● INSTRUÇÕES DE TRABALHO
Extraia, sem qualquer alteração, o trecho do texto sobre a Constituição que começa em «A exigência do» e termina em «as suas conquistas.».

Constituição
O que
importa é cumprir o seu projecto de futuro
A Constituição da República Portuguesa é resultado da Revolução do 25 de Abril e consagrou as suas conquistas e valores, traduzindo a dinâmica do processo revolucionário. Apesar do empobrecimento do texto constitucional e das mutilações que sofreu em sucessivas revisões da responsabilidade de PS, PSD e CDS, a Constituição continua a ser um instrumento de intervenção na luta em defesa dos direitos dos trabalhadores e do povo. Nos direitos e projecto que consagra, na concepção ampla de democracia que continua a inscrever – considerada nas suas dimensões política, económica, social e cultural –, a Constituição continua a apontar um caminho de solução dos problemas nacionais e de construção de um futuro de progresso, desenvolvimento e justiça social.
A exigência do seu cumprimento é parte da luta por uma política alternativa, patriótica e de esquerda e não é tarefa que caiba apenas aos comunistas, antes exige a mobilização de todos os democratas e patriotas genuinamente preocupados com a situação do país e empenhados na ruptura com a política de direita e na concretização da alternativa.Constituição,
Revolução e contra-revolução
A
Constituição é inseparável da Revolução de Abril. Essa relação explica porque
se tornou alvo da ofensiva contra-revolucionária e ajuda a compreender o lugar
que a nossa Lei fundamental ocupou e ocupa no confronto entre as forças da
revolução e da contra-revolução, entre as forças que defendem os valores de
Abril e as que querem liquidá-los. Um confronto que tem na sua origem a
natureza da Revolução portuguesa e as suas conquistas.
Relembrando
as palavras do camarada Álvaro Cunhal, continua a ser útil recomendar que «quem
queira saber o que foi a Revolução de Abril leia a Constituição aprovada e
promulgada em 2 de Abril de 1976», «ela significa a institucionalização em
termos constitucionais da Revolução de Abril».

● REGISTOS FORNECIDOS
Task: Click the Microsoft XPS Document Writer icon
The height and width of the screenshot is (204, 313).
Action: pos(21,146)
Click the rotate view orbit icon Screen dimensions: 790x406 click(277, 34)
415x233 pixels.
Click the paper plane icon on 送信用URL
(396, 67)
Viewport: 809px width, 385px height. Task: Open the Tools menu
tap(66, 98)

* * *

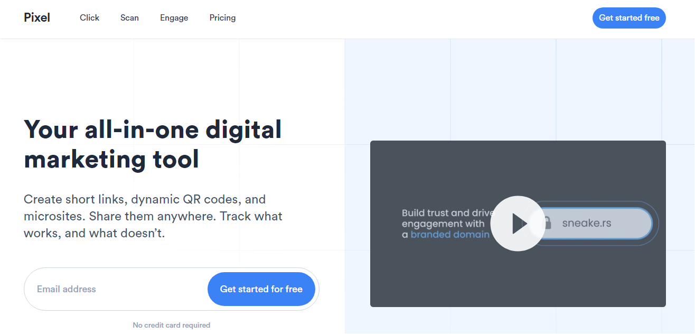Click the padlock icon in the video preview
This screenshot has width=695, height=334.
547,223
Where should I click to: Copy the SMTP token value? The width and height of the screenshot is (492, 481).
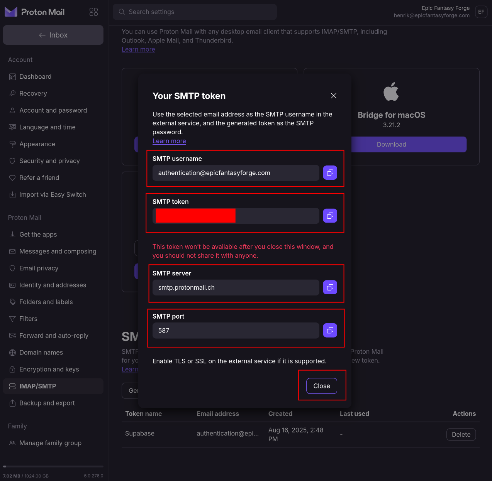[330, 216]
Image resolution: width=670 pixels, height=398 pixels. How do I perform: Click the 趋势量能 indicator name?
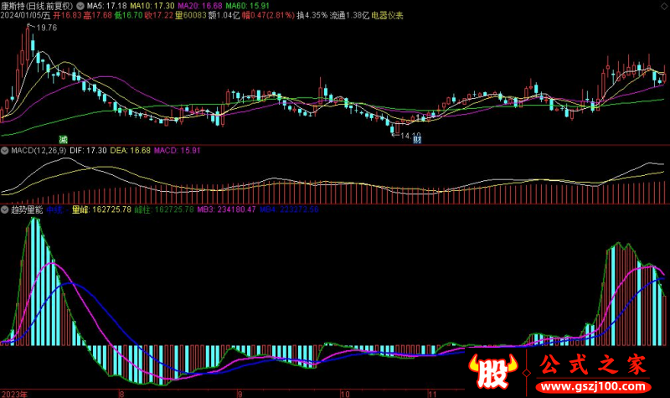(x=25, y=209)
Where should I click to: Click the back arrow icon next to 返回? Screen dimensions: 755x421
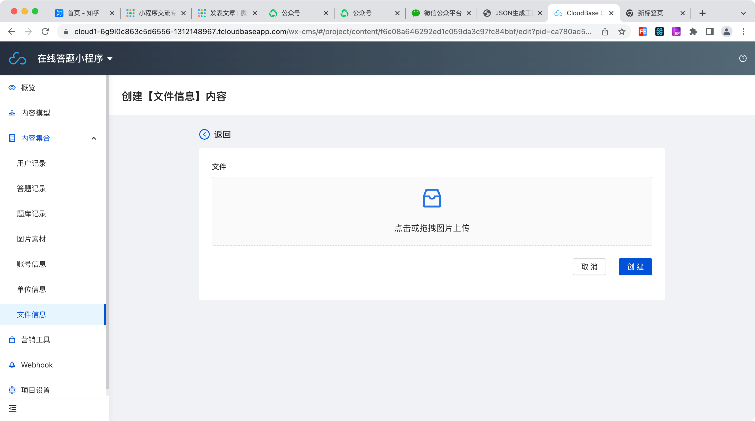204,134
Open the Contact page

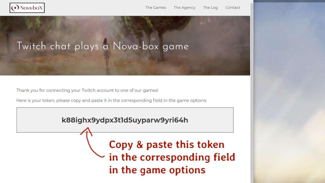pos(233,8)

● RESPOSTA À TAREFA
A exigência do seu cumprimento é parte da luta por uma política alternativa, patriótica e de esquerda e não é tarefa que caiba apenas aos comunistas, antes exige a mobilização de todos os democratas e patriotas genuinamente preocupados com a situação do país e empenhados na ruptura com a política de direita e na concretização da alternativa.Constituição,
Revolução e contra-revolução
A
Constituição é inseparável da Revolução de Abril. Essa relação explica porque
se tornou alvo da ofensiva contra-revolucionária e ajuda a compreender o lugar
que a nossa Lei fundamental ocupou e ocupa no confronto entre as forças da
revolução e da contra-revolução, entre as forças que defendem os valores de
Abril e as que querem liquidá-los. Um confronto que tem na sua origem a
natureza da Revolução portuguesa e as suas conquistas.